Return of the hillbilly family reunion
Cowgirl Sass & Savvy
Julie Carter
Anyone who has ever had a family has had to endure the occasional family reunion.
Generally, family reunions are where a whole bunch of kinfolk, who never did much like each other, get together for a few days and act like they are happy to be in the family. Sometimes they actually are, and this bunch was.
Last weekend, I bravely ventured out to somebody else's family reunion. I wrote about this family when they gathered last summer, but I had never personally met any of them, except the one that invited me.
I met the 85-year-old uncle, who last year was in the company of a young Latin tango dancer.
This year he was traveling solo, but had lost none of his will to tell tales of his sex-at-85 adventures should one be unwise enough to inquire about his love life. Most of the time, he could be found hovering over the platter of bacon-wrapped shrimp pondering their possible aphrodisiac properties.
The cousin who is a district judge counts family among his friends and voters. Campaign donations are always the topic when deciding if favors of any kind are to be granted, including refreshing your glass of ice tea.
Last year's event to this mountain resort landed them in some rustic cabins where they charged one cousin with providing 80 eggs and 10 pounds of breakfast meat. A cook-your-own sort of place.
This year, the group landed in a high-class hotel with what I heard referenced as "whorehouse prices," but it included a complimentary hot breakfast.
The judge and his family, along with his brother and family, were housed in a top floor executive suite.
These men are rough-country ranchers from the Palo Duro area, raised up poor and hard-working.
The one brother stayed on to run the ranch after college, while the other became a progressive embarrassment to the family by first becoming a lawyer, then a politician on his way to the judgeship.
When the rains came, the roof of this posh hotel began to leak in the executive suite.
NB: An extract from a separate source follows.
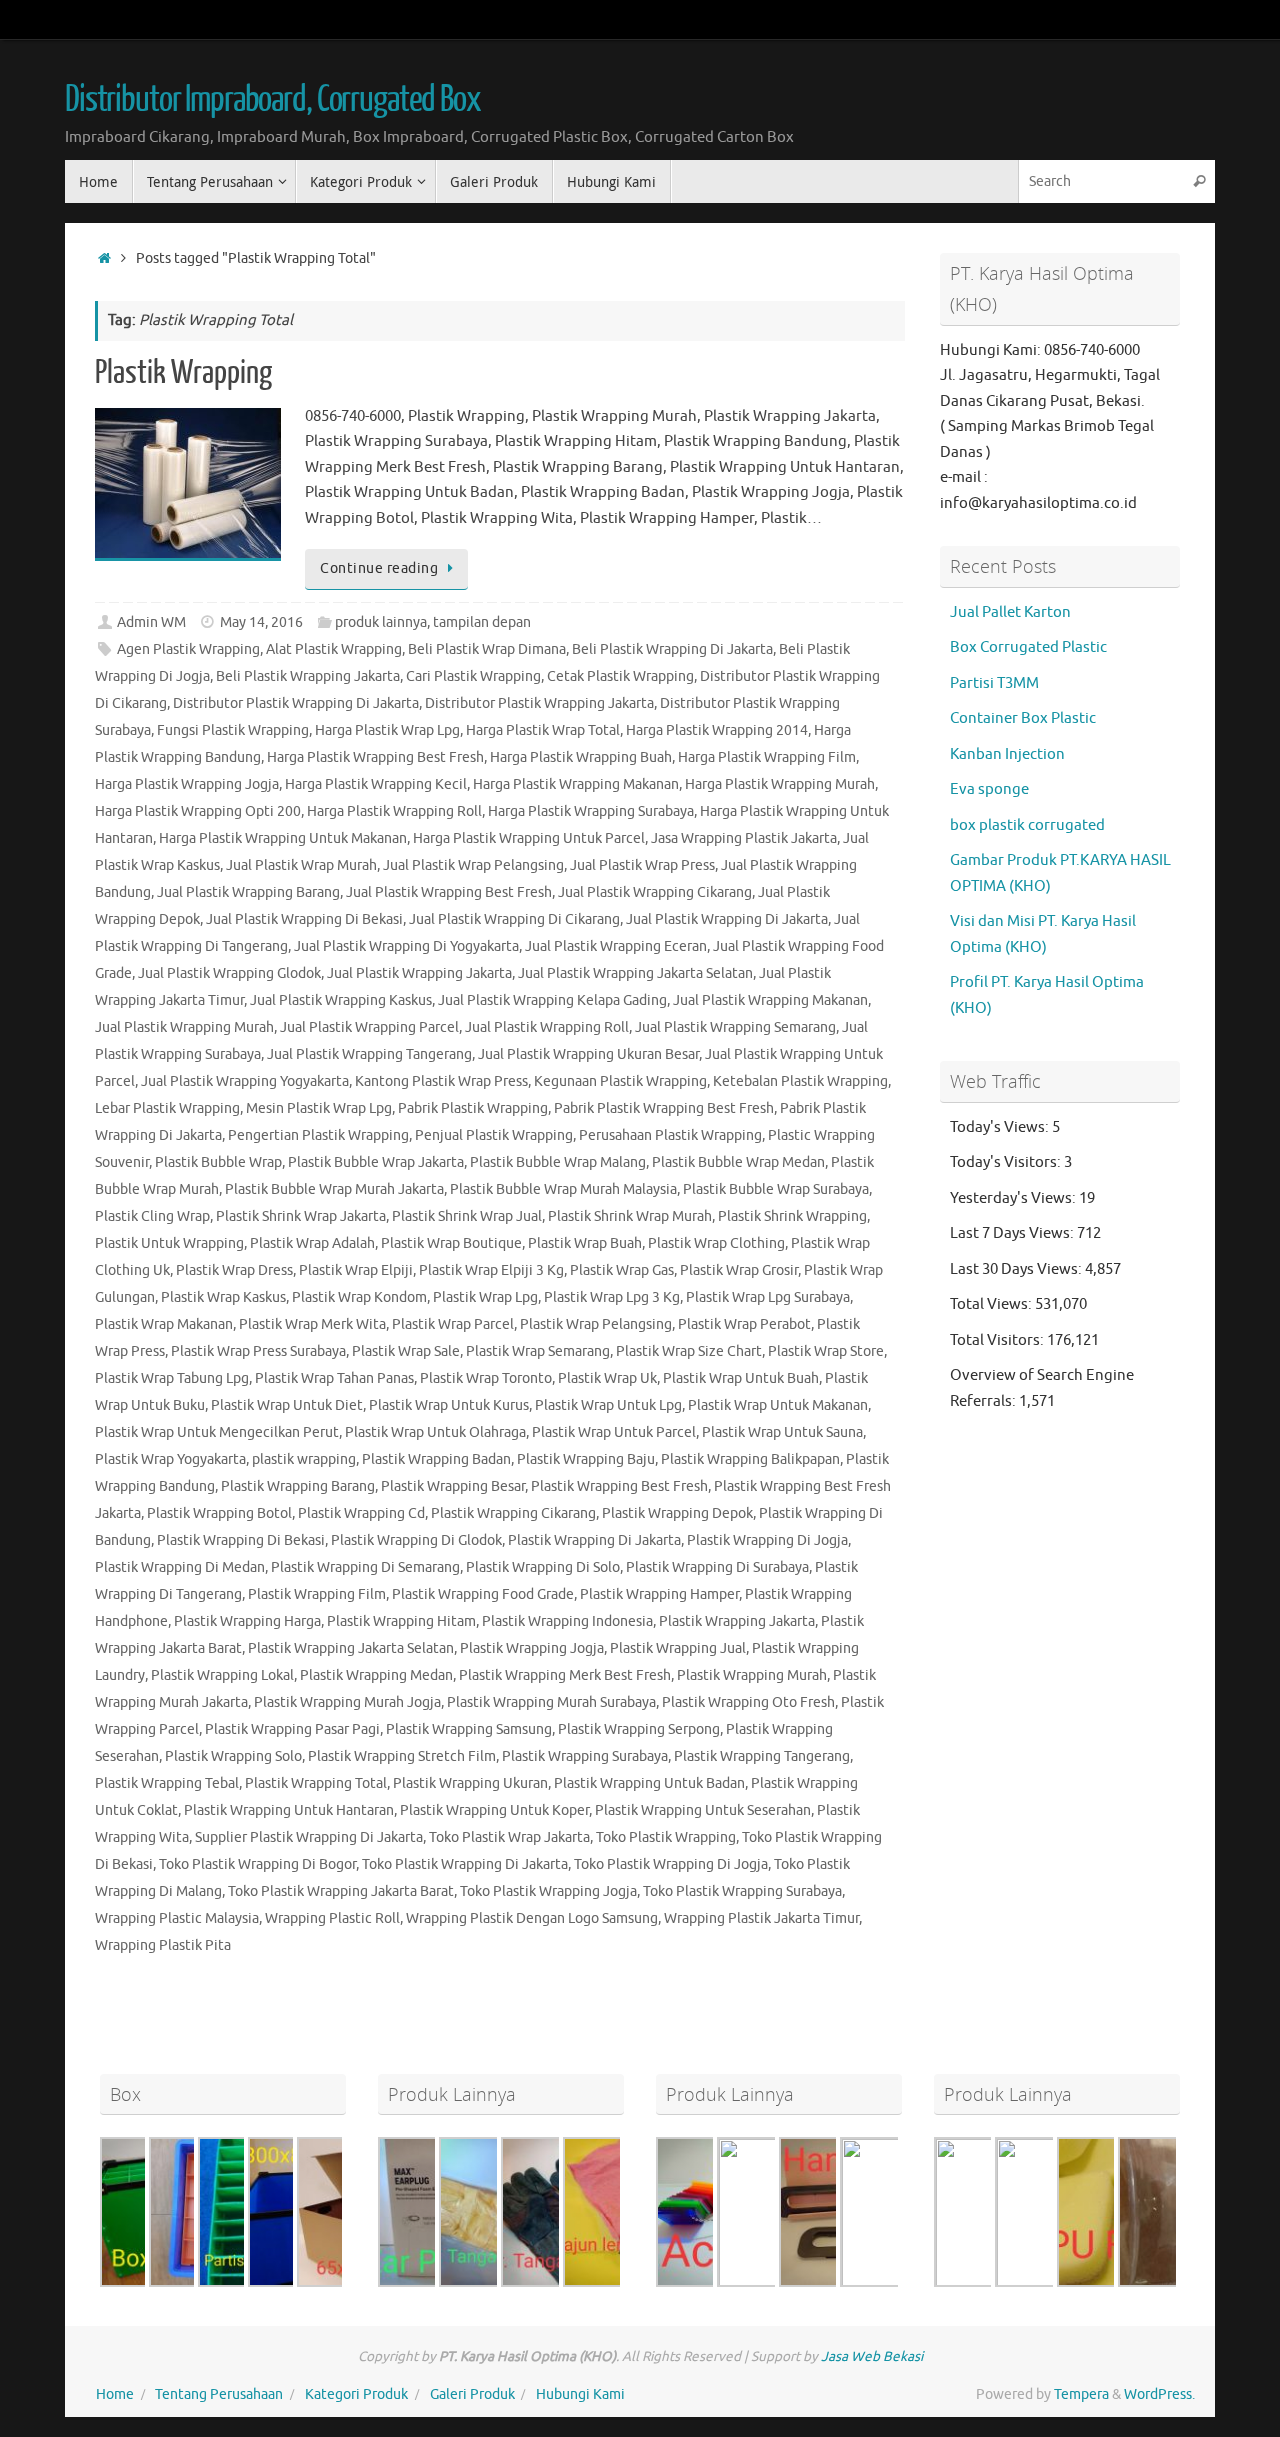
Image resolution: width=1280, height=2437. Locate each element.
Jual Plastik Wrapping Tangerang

This would have been a tremendous problem for most who were paying through the nose for the privilege, but not these hillbillies.
They just moved the beer cooler over to the spot, flipped the lid open and let it catch the rain.
Hoping to class up a few of the kinfolk, the planners of the soirée booked Asian cooking lessons from a local culinary chef.
Any previous knowledge of this particular ethnic food included the little known fact that the Chinese restaurant in Hereford, Texas, next door to the laundry, utilized the discarded starch water to thicken their gravy.
The story goes that even the calf-fry-off-the-branding-pot eaters needed several Mimosas to survive the chicken deboning demonstration.
One gal that married into this bunch finds great relief in their "normalcy," as compared to her family.
She recalls some of her own kinfolk. Just for starters, there is the one with the long hair and tattoos who makes a living playing acid rock, or when that isn't good, is an operator for underwater seismograph oil exploration.
Another, with the same hairstyle and a law degree, makes his money picking a banjo. Yet another raises doves and when the eggs don't hatch , he works at Wal-Mart to make ends meet.
Thankfully, she has seen nary a one of them in years, except the cousin that showed up with a couple of horses and a pig when everyone was making a mass exodus from the coast to escape Hurricane Katrina.
Writing about other people's kinfolk sometimes makes me miss my own, but not enough to wish for a family reunion.